Pengawalku yang turut
mendengarkan kontan terbahak-bahak. Perutnya yang berukuran medium tampak berguncang
seperti balon gas diterjang badai. Rasanya cukup menggelikan, tetapi apa yang
barusan kubaca dan kusaksikan… cukup memberikan tancapan dalam di salah satu bagian
tubuhku.
Entah di mana.
Entah di mana.
Manusia selalu bergegas
mengejar apa yang mereka impikan, apa yang mereka inginkan, nekat menyiksa diri
sendiri tanpa pernah berpikir apakah kebahagiaan yang hakiki adalah hasrat
untuk memiliki itu?
Mendadak aku merasa
beruntung. Meski hidup di kubangan kotor, dikelilingi pasukan kumal yang kadang
berbau lumpur, tapi yang kami tahu, sebagaimana yang sudah berabad-abad ini
dilewati sejak zaman nenek moyang, tikus hanya mencari makan, hidup, bercinta
tanpa pandang bulu, beranak banyak, lalu mati terlindas mobil truk atau minimal
diracun manusia. Kedengarannya sih menyedihkan, tapi kupikir, kehidupan kami
tak sekacau manusia-manusia sok pintar yang gemar membuang-buang makanan. Jadi
tak peduli bagaimana akhirnya—karena kami semua bakal mati—tikus-tikus tetap
selalu bahagia dan senang menggoda kucing-kucing piaraan yang pemalas.

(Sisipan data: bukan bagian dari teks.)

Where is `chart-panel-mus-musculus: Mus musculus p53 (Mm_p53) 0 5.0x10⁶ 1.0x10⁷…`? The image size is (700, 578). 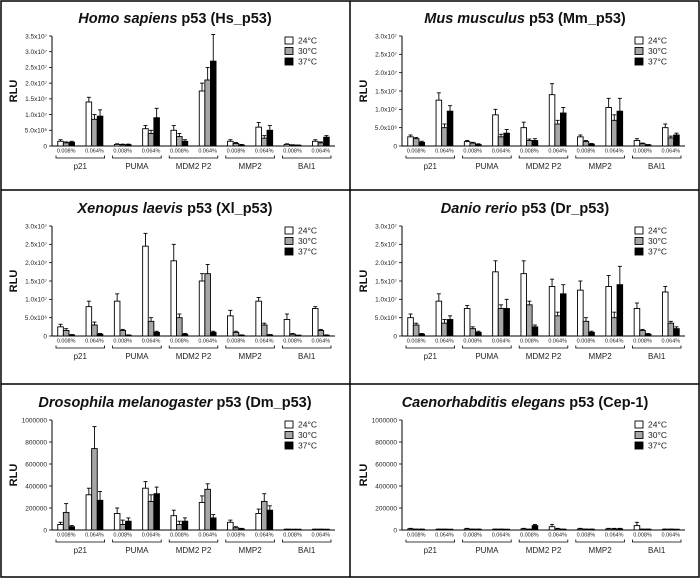 chart-panel-mus-musculus: Mus musculus p53 (Mm_p53) 0 5.0x10⁶ 1.0x10⁷… is located at coordinates (522, 91).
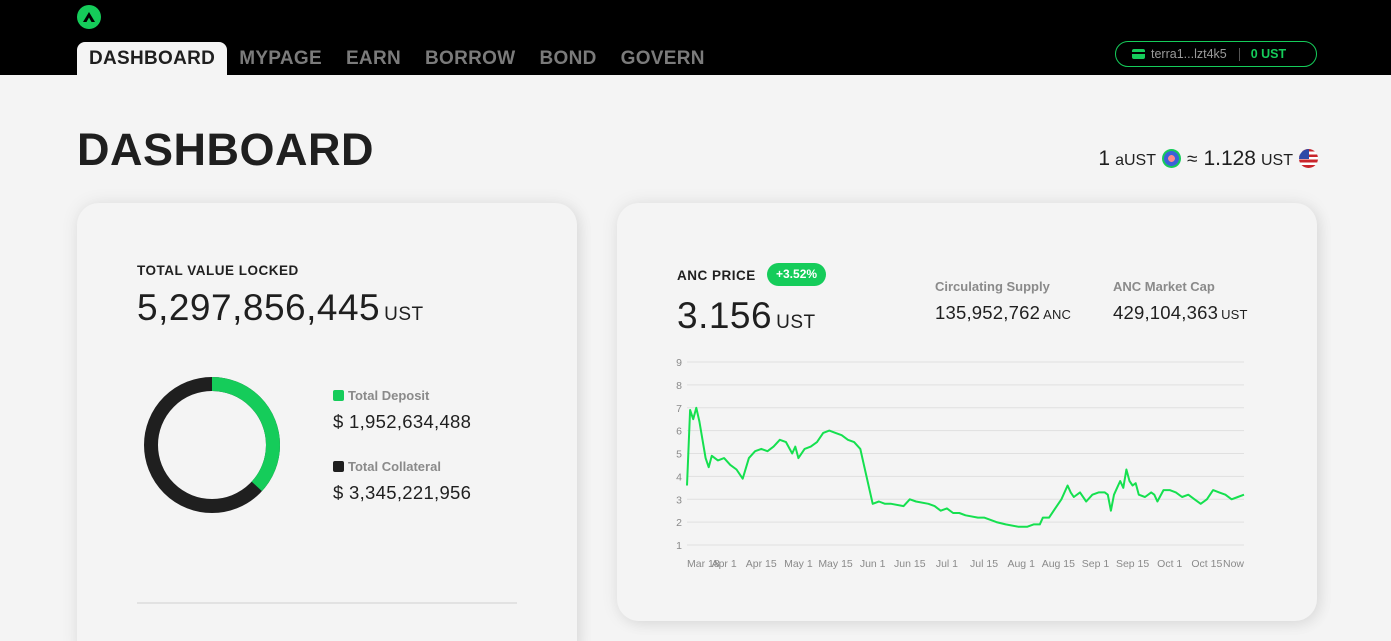  Describe the element at coordinates (327, 603) in the screenshot. I see `card-divider` at that location.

Setidaknya kami tidak saling
menyiksa satu sama lain. Tikus tidak pernah membunuh sesama tikus. Tidak pernah
mati di tangan bangsa sendiri.
Dan manusia yang kulihat
sekarang, aha aha aha, rasanya aku jadi begitu jahat karena ikut
menertawakannya. Aku bisa memaklumi, apa yang ada di hadapannya memang berada
di luar kendali. Tidak ada yang bisa diperbuat selain menerima dan belajar
melepaskan. Sungguhan, rasa lapar yang sedari tadi mendera tiba-tiba lenyap
tanpa sisa.
“Kita balik ke markas,”
kataku seraya menyusuri celah-celah kecil di antara rongsokan yang teronggok di
sudut dapur.
“Makanannya bagaimana, Yang
Mulia?”
Aku terlalu kasihan melihat
manusia itu, dan agaknya tak cukup kejam untuk mencuri makanan dalam piring-piringnya
yang tergeletak mengering. “Yah—kita cari di rumah-rumah yang lain.”